President Trump, in his first week in office, appears to be concerned that he be perceived as having a popular mandate. This is my explanation for his doubling down on the unfounded claim that he would have won the popular vote if it hadn’t been for 3-5 million (!) illegal immigrants voting. Much has been written about how false this claim is, but I won’t waste time on that here.
Both Trump and Clinton failed to achieve 50% of the popular vote, at 62.99 million votes (45.94% of votes cast) and 65.85 million votes (48.03%) respectively. Gary Johnson, the Libertarian candidate, was third place, with 4.49 million votes (3.27%). Jill Stein, the Green candidate, was fourth with 1.46 million votes (1.06%). On top of that, Evan McMullin, an Independent from Utah, won 0.73 million votes (0.53%), and managed to win over 20% of Utah’s popular vote. Indeed, as I have shown in another post, if the states allocated their Electoral College votes fairly and efficiently, the final EC vote tally would have been 261 (Trump)-261 (Clinton)-14 (Johnson)-1 (Stein)-1 (McMullin). I find that interesting, but it doesn’t point to a mandate for anyone. Let us suppose that:
- Voters had been allowed to rank their choices.

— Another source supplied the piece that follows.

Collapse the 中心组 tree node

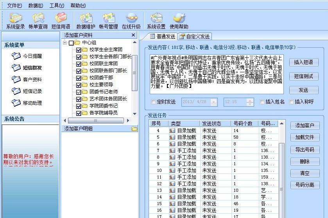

- The actual 2016 results actually reflect the #1 choices that voters would have made.
- Since no candidate hit the 270 EC vote mark in the first tally, then there is an automatic runoff. In national rounds, states eliminate the bottom EC vote recipients one at a time, in order from least popular votes (in that state) to most. In each round, they re-allocate their EC votes adding in the lower ranked choices of the ballots where the higher ranked choices have been eliminated. This process iterates until there is a candidate with 270+ EC votes, or there are only 2 candidates with EC votes left. (If my explanation is confusing, watch this short video that explains how single-winner instant runoff elections work.)
- Voters who put Stein as their #1 choice may safely be assumed to mostly have put Clinton as their #2 choice.
- Voters who put McMullin at #1 may safely be assumed to mostly have put Trump or Johnson as their #2 choice.
- Enough voters who put Johnson as their #1 or #2 choice, put Trump as their next choice, which puts him over the top with 270+ EC votes. (A 269-269 draw is also possible, which would punt the choice to the House of Representatives. Here, though, I want to assume a Trump victory.)
In this ranked choice voting (a.k.a. instant runoff) scenario, the President would have both his Electoral victory and a popular vote victory of sorts. Indeed, I imagine much of the current rancor from the Left wouldn’t exist, because there would be more of a feeling that everyone had been represented in the choice. In fact, Trump could look at the instant runoff details, see for himself that up to 4% of his win came from voters who preferred Johnson or McMullin, and adjust his rhetoric to say that he understands his mandate also came from them.
Now, forget my fantasy scenario above, and look again at the actual popular results. Unfortunately, they are much less information rich about the will of the electorate. Even so, Presidents who don’t secure 50% of the popular vote will normally take a look at those “spoiler” votes. They then consider how they might also appeal to and be the president for those voters as well. Indeed, ideally, they should also consider how to have constructive dialog with their major opposition.
Or they could just do as the current President is doing, and blame any problems on certain foreign groups and illegal immigrants.